Do this: Copy the records below without any change, beginning with the line containing "Show the New" and continuing through the line containing "Switch to the es-US".

Supplied data:

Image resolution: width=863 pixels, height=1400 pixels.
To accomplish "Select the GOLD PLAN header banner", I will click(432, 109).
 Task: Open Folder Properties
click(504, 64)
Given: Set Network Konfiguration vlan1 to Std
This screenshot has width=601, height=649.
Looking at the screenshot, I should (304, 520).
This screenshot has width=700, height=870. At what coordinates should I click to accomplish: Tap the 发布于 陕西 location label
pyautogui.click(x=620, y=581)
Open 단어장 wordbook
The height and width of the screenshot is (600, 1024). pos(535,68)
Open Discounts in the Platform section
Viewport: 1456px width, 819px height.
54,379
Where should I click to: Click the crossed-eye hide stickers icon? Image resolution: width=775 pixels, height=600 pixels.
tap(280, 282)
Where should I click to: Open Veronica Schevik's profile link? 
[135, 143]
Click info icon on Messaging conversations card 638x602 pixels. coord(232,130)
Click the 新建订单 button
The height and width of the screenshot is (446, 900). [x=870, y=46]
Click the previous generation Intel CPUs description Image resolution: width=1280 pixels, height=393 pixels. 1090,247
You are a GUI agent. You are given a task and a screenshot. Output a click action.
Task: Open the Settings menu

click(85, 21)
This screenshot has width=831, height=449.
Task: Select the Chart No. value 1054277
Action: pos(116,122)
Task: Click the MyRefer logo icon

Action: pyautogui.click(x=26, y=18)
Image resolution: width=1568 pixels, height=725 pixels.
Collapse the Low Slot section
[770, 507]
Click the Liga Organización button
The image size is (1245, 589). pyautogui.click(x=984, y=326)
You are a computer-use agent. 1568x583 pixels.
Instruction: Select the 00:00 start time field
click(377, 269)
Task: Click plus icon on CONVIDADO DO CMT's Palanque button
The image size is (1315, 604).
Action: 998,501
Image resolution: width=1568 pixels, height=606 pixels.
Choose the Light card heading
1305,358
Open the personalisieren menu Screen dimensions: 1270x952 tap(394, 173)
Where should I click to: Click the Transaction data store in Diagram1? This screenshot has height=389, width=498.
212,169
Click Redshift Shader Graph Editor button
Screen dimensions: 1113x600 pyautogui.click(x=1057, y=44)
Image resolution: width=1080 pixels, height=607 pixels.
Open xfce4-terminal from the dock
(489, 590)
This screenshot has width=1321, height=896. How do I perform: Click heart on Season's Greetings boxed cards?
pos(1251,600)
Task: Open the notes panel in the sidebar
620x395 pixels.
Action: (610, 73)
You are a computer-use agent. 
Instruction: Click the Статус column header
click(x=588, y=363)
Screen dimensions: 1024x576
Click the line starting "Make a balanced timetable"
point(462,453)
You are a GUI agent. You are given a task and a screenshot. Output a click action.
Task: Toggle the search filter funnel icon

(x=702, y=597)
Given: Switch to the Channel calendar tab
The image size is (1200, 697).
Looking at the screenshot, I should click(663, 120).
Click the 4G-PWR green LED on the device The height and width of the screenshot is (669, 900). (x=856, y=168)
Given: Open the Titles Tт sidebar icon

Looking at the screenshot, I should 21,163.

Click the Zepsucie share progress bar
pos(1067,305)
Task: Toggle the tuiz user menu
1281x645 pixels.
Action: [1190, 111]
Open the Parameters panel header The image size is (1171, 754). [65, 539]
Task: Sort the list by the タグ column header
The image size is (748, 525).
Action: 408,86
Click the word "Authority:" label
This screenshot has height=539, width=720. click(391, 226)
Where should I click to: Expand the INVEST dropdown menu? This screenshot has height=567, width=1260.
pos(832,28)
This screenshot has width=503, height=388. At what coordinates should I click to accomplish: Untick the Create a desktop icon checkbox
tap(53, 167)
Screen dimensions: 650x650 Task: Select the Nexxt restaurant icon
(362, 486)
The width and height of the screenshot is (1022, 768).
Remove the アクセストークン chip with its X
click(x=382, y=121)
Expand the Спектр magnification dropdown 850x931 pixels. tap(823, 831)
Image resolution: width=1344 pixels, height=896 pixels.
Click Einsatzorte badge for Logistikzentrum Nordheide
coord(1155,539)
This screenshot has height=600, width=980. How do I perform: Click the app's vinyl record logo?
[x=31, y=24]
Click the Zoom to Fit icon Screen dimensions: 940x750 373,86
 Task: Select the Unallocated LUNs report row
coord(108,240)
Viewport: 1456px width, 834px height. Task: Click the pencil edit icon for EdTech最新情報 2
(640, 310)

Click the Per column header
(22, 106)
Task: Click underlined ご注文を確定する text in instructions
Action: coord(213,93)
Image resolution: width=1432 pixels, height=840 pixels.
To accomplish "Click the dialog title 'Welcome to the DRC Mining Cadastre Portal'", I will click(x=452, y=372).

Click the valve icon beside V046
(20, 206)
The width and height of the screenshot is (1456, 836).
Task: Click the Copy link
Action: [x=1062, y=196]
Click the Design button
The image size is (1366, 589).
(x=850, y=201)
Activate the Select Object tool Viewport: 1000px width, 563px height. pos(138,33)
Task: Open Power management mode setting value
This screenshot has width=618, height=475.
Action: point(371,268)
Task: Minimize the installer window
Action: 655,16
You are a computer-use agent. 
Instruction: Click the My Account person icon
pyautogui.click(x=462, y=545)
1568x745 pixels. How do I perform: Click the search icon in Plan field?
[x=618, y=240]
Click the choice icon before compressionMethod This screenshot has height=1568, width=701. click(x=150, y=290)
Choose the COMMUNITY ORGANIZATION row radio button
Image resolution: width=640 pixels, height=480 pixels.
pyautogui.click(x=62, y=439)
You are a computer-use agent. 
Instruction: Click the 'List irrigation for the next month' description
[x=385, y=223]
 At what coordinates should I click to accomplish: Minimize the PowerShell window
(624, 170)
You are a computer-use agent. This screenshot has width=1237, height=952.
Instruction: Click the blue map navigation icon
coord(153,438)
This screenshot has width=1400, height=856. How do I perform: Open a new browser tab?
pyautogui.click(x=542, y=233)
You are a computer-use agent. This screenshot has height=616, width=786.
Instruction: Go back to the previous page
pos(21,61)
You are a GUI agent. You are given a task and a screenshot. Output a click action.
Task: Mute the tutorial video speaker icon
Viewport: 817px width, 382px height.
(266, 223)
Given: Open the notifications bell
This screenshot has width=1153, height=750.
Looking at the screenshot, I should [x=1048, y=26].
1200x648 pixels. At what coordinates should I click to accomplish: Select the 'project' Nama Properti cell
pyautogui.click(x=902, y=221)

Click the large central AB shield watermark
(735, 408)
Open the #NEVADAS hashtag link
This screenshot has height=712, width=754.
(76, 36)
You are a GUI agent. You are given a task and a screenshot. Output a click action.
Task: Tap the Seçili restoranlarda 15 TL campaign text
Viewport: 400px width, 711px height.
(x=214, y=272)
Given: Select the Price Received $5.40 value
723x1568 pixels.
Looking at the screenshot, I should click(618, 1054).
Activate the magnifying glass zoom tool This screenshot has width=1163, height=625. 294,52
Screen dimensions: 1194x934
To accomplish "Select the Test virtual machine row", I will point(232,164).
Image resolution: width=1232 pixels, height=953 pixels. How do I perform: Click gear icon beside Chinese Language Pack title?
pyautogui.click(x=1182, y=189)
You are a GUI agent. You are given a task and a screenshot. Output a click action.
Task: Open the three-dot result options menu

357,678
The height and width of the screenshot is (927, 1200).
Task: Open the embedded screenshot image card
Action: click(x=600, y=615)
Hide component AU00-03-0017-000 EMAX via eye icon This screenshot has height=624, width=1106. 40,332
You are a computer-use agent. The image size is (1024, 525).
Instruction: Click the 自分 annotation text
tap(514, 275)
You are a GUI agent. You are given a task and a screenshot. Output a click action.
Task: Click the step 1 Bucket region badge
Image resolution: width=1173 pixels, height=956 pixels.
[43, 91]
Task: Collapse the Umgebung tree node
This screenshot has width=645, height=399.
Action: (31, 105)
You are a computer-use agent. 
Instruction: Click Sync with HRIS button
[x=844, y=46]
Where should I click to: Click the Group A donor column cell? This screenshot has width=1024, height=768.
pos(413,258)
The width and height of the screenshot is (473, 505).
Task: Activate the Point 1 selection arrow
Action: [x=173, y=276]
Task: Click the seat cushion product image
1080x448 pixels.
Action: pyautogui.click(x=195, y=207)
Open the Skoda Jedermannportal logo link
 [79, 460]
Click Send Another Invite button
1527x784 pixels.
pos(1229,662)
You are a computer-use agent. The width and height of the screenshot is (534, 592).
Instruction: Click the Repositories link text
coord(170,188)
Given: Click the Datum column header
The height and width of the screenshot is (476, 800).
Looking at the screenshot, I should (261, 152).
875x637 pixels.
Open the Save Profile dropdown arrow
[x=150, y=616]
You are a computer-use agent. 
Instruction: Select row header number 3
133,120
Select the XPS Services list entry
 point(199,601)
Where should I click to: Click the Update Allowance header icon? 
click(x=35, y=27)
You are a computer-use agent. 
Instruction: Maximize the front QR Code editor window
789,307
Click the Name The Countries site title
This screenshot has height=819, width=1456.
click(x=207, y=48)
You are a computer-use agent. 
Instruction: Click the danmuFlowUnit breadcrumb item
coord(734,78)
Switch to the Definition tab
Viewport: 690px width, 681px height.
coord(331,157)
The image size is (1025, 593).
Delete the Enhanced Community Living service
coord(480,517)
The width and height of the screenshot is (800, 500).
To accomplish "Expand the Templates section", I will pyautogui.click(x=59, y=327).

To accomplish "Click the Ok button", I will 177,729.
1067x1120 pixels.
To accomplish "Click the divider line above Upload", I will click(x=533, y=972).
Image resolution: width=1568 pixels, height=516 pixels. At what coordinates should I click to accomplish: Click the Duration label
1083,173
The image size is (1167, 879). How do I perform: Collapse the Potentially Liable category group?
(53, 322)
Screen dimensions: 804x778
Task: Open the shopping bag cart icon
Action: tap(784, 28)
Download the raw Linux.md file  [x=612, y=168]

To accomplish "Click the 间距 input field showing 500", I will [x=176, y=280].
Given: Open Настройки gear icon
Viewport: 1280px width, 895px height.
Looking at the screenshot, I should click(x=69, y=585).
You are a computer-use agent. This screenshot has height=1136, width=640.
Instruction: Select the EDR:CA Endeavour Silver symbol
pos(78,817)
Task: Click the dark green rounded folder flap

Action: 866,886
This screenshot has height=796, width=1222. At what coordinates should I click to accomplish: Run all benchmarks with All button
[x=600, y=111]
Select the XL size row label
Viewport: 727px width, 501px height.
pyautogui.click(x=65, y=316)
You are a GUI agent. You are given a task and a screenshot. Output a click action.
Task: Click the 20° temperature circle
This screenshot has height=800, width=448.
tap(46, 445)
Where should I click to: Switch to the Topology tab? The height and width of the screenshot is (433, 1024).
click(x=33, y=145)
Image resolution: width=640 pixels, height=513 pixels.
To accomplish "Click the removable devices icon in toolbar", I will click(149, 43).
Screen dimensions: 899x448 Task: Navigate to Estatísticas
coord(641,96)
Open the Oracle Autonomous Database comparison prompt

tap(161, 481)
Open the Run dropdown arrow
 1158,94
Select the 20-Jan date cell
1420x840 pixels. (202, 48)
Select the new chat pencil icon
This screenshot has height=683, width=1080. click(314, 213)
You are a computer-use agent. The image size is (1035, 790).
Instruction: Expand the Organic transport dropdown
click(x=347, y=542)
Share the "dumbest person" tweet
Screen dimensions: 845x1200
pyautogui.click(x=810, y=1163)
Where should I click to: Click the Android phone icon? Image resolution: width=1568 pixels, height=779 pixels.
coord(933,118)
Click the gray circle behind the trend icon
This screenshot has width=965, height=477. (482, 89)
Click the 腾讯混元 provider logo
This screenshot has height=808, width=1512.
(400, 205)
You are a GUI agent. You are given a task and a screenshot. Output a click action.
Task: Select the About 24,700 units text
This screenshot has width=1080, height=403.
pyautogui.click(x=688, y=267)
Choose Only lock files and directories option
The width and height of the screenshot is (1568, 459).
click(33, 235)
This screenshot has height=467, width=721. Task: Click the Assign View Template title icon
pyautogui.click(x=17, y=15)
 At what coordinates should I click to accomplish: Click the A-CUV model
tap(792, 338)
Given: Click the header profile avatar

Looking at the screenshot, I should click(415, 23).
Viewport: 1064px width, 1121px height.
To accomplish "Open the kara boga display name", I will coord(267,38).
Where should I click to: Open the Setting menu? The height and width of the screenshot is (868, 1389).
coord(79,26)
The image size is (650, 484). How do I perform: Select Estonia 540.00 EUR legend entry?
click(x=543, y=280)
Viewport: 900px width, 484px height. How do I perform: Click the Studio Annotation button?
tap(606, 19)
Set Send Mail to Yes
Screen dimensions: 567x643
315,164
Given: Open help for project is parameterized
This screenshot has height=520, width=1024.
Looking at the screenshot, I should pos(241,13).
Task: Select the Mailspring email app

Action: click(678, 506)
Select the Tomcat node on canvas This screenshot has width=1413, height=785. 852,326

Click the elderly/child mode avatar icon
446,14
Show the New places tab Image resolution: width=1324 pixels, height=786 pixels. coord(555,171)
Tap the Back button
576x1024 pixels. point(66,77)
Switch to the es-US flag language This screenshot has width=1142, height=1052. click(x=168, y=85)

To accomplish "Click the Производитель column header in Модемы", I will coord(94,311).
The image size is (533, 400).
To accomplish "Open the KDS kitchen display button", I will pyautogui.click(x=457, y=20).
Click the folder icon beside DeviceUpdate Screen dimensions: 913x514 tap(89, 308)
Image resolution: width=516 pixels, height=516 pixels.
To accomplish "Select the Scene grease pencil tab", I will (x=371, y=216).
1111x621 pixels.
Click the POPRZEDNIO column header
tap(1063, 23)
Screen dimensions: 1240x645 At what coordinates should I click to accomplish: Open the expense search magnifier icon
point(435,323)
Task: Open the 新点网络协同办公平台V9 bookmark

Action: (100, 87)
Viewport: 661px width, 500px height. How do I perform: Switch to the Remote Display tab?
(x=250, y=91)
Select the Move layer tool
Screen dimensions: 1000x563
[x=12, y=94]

Response:
Show the New places tab Image resolution: width=1324 pixels, height=786 pixels. coord(555,171)
Tap the Back button
576x1024 pixels. point(66,77)
Switch to the es-US flag language This screenshot has width=1142, height=1052. click(x=168, y=85)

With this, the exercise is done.